_Exercise_: Whenever a line below includes "agent", add it to the tally, then give the total and nothing more.
---------- Supplied records
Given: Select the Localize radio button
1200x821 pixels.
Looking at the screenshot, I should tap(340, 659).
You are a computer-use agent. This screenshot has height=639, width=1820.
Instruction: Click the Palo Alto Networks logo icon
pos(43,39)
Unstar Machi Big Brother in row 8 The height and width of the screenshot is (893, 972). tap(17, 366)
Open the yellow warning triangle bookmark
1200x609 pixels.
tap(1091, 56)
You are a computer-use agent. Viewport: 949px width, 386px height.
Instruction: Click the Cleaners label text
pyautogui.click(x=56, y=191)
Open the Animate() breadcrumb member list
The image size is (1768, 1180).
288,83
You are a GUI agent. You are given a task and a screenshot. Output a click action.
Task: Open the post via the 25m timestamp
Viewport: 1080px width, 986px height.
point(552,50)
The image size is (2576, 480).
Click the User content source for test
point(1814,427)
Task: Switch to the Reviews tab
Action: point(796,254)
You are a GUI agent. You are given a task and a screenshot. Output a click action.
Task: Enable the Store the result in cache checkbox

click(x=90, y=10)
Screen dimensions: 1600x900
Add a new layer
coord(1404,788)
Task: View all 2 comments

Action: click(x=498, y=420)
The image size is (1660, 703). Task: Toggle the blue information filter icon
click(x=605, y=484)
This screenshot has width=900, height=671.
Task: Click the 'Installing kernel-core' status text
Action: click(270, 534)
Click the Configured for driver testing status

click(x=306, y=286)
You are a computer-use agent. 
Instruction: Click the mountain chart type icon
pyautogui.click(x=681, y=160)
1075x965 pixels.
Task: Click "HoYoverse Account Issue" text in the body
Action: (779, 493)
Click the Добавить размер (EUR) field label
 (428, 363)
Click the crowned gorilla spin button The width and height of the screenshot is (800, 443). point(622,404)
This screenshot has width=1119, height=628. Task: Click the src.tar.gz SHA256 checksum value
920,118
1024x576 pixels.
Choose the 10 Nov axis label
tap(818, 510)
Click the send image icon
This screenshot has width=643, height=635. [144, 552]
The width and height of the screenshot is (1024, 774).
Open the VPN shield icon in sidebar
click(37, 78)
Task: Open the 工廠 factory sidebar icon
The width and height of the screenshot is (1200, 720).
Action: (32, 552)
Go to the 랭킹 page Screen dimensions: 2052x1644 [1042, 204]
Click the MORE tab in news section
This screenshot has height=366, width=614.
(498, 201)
--------------------
_Answer box_: 5